### Page extract
========
Tuesday, June 21, 2011

Ants carry over a friend to help

21 June 2011 Last updated at 10:52 Tandem carrying in ants, a newly discovered foraging behaviour (Image: Benoit Guenard) The ant that is carried is "totally passive" in the process A common species of stinging ant has a simple way to handle food items that are too large for one ant to carry alone. It brings in a fellow worker to help.

When worker Pachycondyla chinensis ants find very cumbersome snacks, they return to their nest and literally grab another ant in their jaws, carry it over and drop it next to the food.

Researchers described this novel foraging strategy in the journal Naturwissenschaften.

The ants were of particular interest to the North Carolina State University team because they are an invasive species, first introduced to North America from Asia in the 1930s.

Pachycondyla chinensis (Image: Antweb) Pachycondyla chinensis is a common but invasive species in North America

"I was doing some observation on their foraging behaviour and how they compete with other ants, when I noticed something very unusual," recalled lead researcher Benoit Guenard.

"When a worker ant found a food source that was too large to carry on its own - like a cockroach - it would return to the nest, pick up another worker in its [jaws] and carry it to the food."

The two ants would then set about dismantling and carrying the food back to the nest.

To find out more about how the ants decided whether or not they required help, Mr Guenard placed dead cockroaches in two boxes, or "foraging cells", close to the nest. One of the cells contained lots of small cockroaches that could be carried individually and the other contained one very large cockroach.

"They quickly learned to bring another worker to the cell that contained the large cockroach," explained Mr Guenard.

"But then we tricked them by switching the cells around."

Within five minutes, the ants had learned to carry another ant to the correct cell.

"So it seems that the first worker acts as a scout," the scientist explained.

"It reaches the large food item and makes the decision that it's too big to carry alone and returns to the nest to recruit help."

The ant that is carried is "totally passive" in the whole process. And the researchers do not yet understand how it orientates itself once it is dropped next to the food.

Mr Guenard concluded: "This foraging behaviour is novel in ants. No other species are known to recruit workers this way."

Brian Fisher, an ant expert from the California Academy of Sciences, said the study demonstrated that ants were "great problem solvers".

He told BBC Nature: "The authors show that tandem recruitment provides a flexible approach to carrying food that is just too heavy for one ant."
========
### Given records
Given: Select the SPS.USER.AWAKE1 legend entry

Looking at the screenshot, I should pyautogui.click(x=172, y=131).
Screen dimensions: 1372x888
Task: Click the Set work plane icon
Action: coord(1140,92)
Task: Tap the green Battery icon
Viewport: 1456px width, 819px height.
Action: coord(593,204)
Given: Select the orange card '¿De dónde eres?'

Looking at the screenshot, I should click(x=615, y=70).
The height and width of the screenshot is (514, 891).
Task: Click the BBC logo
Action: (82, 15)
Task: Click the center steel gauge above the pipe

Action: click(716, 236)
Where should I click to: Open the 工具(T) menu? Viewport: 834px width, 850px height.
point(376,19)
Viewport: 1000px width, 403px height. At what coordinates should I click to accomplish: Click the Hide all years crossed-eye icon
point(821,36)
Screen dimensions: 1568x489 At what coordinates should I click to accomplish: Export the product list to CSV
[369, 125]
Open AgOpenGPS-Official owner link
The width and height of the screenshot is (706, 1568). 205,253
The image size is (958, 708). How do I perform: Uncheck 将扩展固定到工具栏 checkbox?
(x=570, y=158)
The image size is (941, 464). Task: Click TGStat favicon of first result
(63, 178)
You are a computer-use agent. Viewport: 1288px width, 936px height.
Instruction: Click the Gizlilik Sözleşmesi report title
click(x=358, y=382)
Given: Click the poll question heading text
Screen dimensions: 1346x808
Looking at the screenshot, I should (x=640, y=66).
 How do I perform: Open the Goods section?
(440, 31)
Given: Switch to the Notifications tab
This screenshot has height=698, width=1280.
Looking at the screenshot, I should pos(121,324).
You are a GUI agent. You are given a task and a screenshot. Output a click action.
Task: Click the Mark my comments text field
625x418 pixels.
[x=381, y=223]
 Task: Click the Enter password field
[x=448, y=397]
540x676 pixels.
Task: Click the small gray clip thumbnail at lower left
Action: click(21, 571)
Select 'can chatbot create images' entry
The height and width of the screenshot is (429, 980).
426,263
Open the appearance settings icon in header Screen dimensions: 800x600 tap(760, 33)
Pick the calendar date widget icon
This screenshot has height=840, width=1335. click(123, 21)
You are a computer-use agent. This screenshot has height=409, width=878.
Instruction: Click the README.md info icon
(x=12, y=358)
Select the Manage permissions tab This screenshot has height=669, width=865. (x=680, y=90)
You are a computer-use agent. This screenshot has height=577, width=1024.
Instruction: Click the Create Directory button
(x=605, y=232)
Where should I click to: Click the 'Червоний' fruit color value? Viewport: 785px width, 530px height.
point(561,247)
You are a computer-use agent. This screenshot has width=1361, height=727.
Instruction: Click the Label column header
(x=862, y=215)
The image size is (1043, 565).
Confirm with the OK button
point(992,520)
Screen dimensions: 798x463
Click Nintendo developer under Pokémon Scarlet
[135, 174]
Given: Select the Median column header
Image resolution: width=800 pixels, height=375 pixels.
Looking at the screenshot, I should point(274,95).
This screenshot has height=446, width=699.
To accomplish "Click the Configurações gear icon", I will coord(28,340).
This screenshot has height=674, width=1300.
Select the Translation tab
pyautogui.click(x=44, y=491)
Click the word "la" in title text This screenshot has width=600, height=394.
========
### Complete the following
(a) In the ant article, from where and in what decade was Pachycondyla chinensis first introduced to North America?
(b) For each statement, say whether the ant article agrees with it. Back each yes or no with the deciding words of the article, quoted exactly.
(i) The ant that gets carried takes an active part in the process.
(ii) After the cells were switched around, the ants learned within five minutes to carry another ant to the correct cell.
(iii) The researchers described the foraging strategy in the journal Naturwissenschaften.
(c) Transcribe the stretch of the ant article from "Researchers described this" through "researcher Benoit Guenard.".

### Responses
(a) It came from Asia in the 1930s.

(b)
(i) No: "The ant that is carried is "totally passive" in the whole process."
(ii) Yes: "Within five minutes, the ants had learned to carry another ant to the correct cell."
(iii) Yes: "Researchers described this novel foraging strategy in the journal Naturwissenschaften."

(c)
Researchers described this novel foraging strategy in the journal Naturwissenschaften.

The ants were of particular interest to the North Carolina State University team because they are an invasive species, first introduced to North America from Asia in the 1930s.

Pachycondyla chinensis (Image: Antweb) Pachycondyla chinensis is a common but invasive species in North America

"I was doing some observation on their foraging behaviour and how they compete with other ants, when I noticed something very unusual," recalled lead researcher Benoit Guenard.